Mother Teresa is someone many people can admire from a distance. Most will be repulsed by her, though, if they take a closer look. She shows us exactly why true religion isn't comforting.
(Anonymous)
some responses
It was interesting to see a range of responses from:
1.) Did she truly 'accept' Christ? (Whatever that means for a catholic! I tried to stress how much she herself stressed that she and her postulates remain connected and dependent on Christ through the daily sacrament of the eucharist. There is something far more enduring about that connection to the sacrament, than a one time I accepted Jesus in my heart sort of thing. Our protestant sacramental theology sucks!)
2.) Some were troubled that the church decided against her wishes to publish the journals and letters. They were concerned that it would only fuel the fire of those like Christopher Hitchens and others who are already are attacking the faith. They also were concerned that it would lead those away from the faith who were already struggling.
3.) There were some who seemed willing to accept a more reasoned response of: yes her persistence in the faith in the face of her lack of experience is evidence of an even greater faith.
Probably more to your point is this: I'm not sure why, but it seems that we are so dependent on the 'experience' of God. People in my class picked up pretty quickly on the need for some sort of inner 'confirmation' by experience for the depth of their faith. And I suppose that is what makes them squirm when they look at M. Theresa, that confirmation of faith in one so deeply devoted doesn't seem to have been there. Her model on the streets of Calcutta was hard enough for us, now we have to add this?
Jim
Re: some responses
1. Inasmuch as Catholics accept Christ as their "personal lord and savior", they do not depend upon a single past event as confirmation. Rather, they live it out (or not) every single day. In this, we can say that she truly accepted his Lordship since she lived it out even though she didn't feel like it.

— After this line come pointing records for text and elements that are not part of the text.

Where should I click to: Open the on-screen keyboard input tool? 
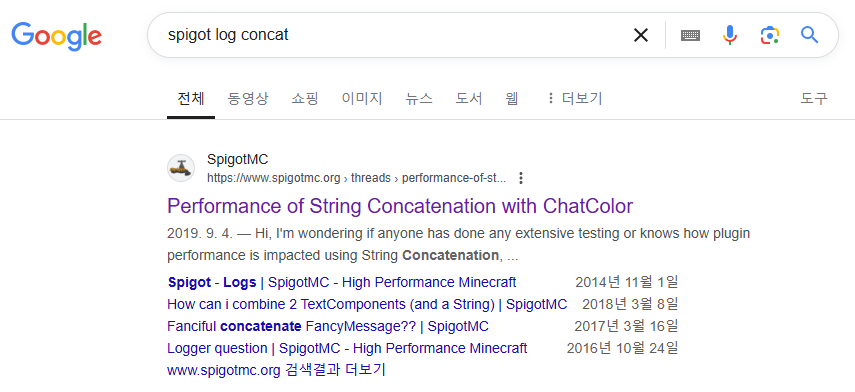coord(690,35)
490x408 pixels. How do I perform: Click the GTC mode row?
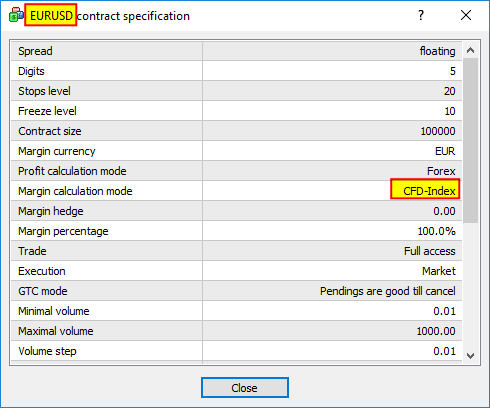click(x=236, y=291)
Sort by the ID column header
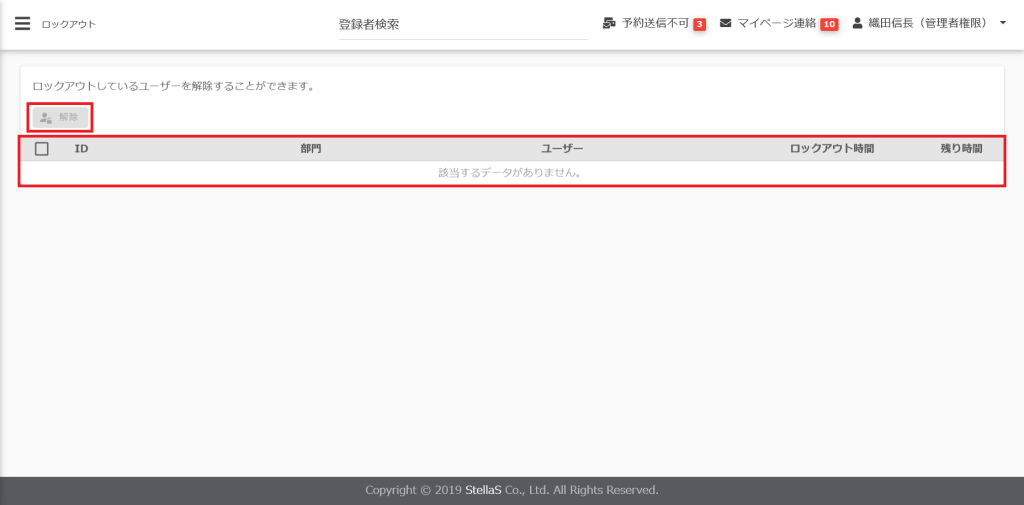The width and height of the screenshot is (1024, 505). click(82, 149)
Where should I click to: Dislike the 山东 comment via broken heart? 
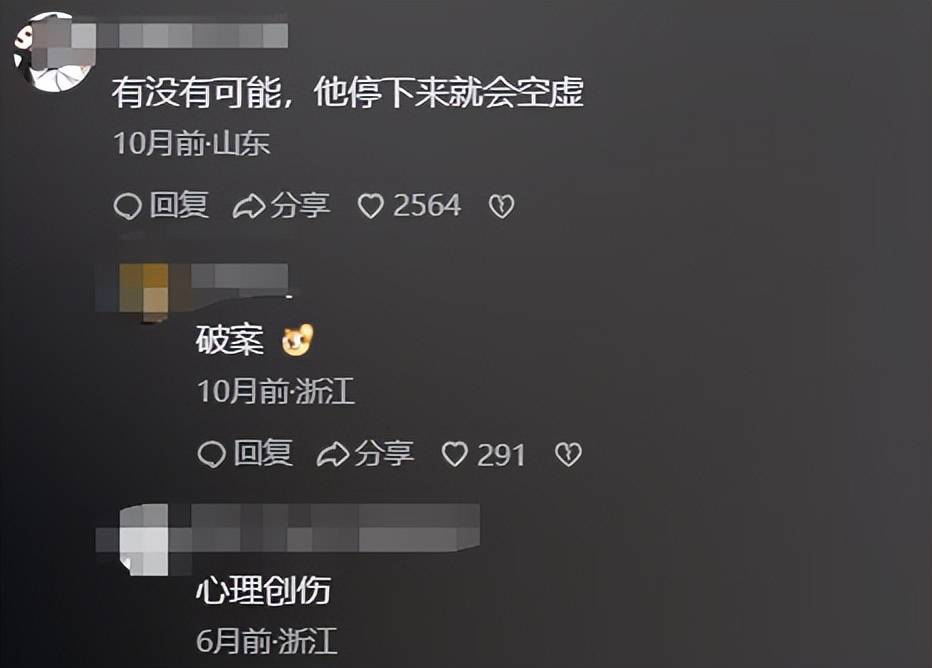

2. Christopher Hitchen's et al will get no where, even with an infinite supply of ammo. Why? Because as Michael Shermer's open letter states (linked above) "Anti-something movements will fail." They have nothing to offer anyone except criticism and mockery. They will fail.

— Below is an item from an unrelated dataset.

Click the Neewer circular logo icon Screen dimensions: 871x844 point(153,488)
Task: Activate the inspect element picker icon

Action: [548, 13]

I'm inclined to agree with the Catholic Church's decision (though I wish Mother Teresa herself would have recognised the value of her letters and not asked for their destruction). We shouldn't mislead people into thinking that they just need to accept Jesus and life will be grand. The obvious falseness of that is what Hitchen's et al thrive on.
Still, we are drawn to deeper experiences of unity with God. Theosis is seen as an experience of that unity, not a feeling of abandonment.

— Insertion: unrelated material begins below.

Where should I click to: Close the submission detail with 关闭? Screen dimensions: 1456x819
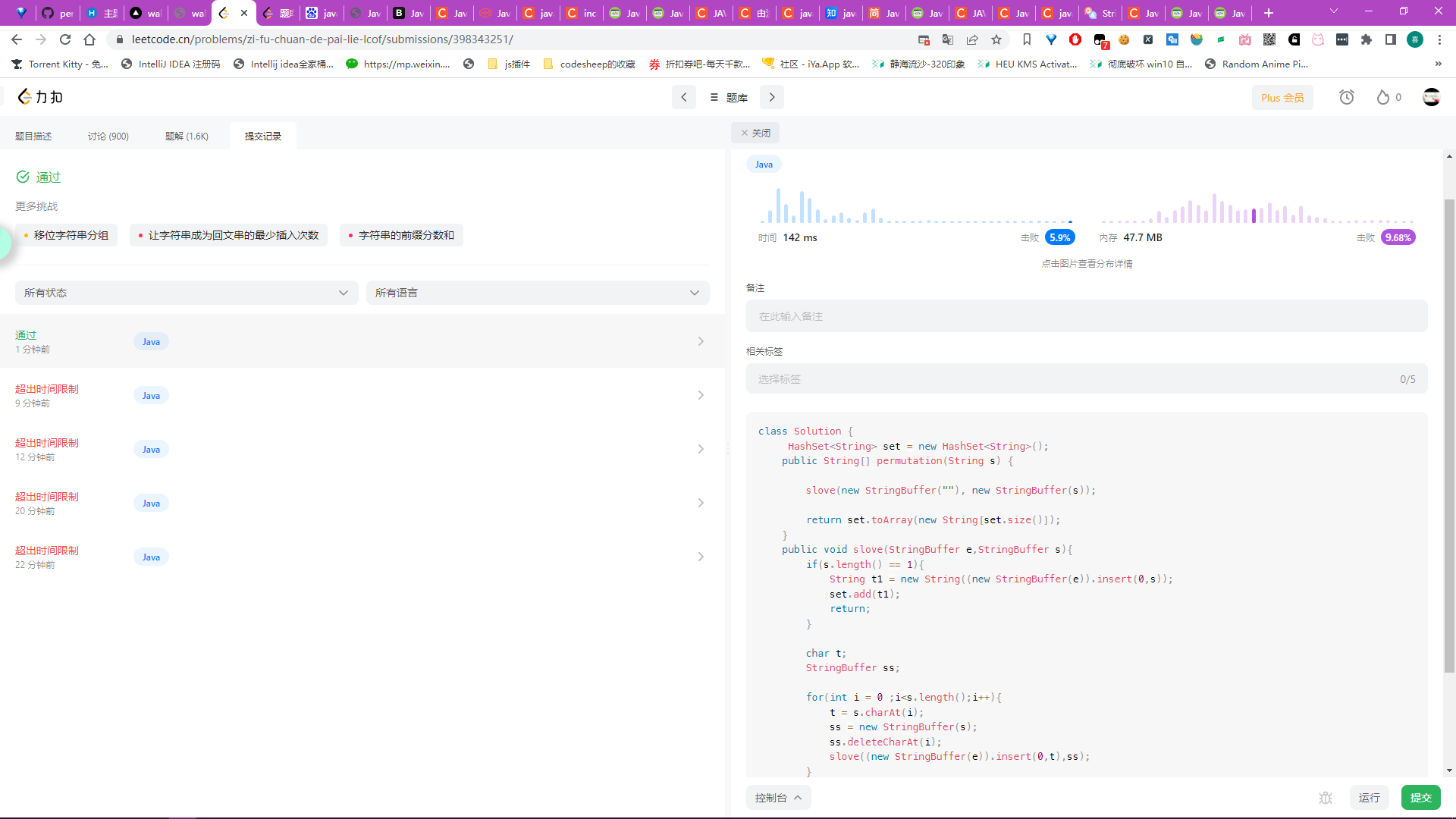point(755,133)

Yet, we should understand that, like Job, even when we are abandoned, we are still given Grace. Psalm 13, to name just one instance, makes it clear that we don't always feel God's presence. This is a very difficult thing and most people don't have to suffer through it.
Re: some responses
Re: some responses
Loving the Lord our God enough to obey Him does not guarantee we will always feel connected to Him. Sometimes it actually seems that the longer we live with Him and for Him, the more He does as our parents did, and steps back to see how much we have learned. As Job we have to learn to say when we do not feel God's love, "Though he slay me, yet will I trust in him: but I will maintain mine own ways before him."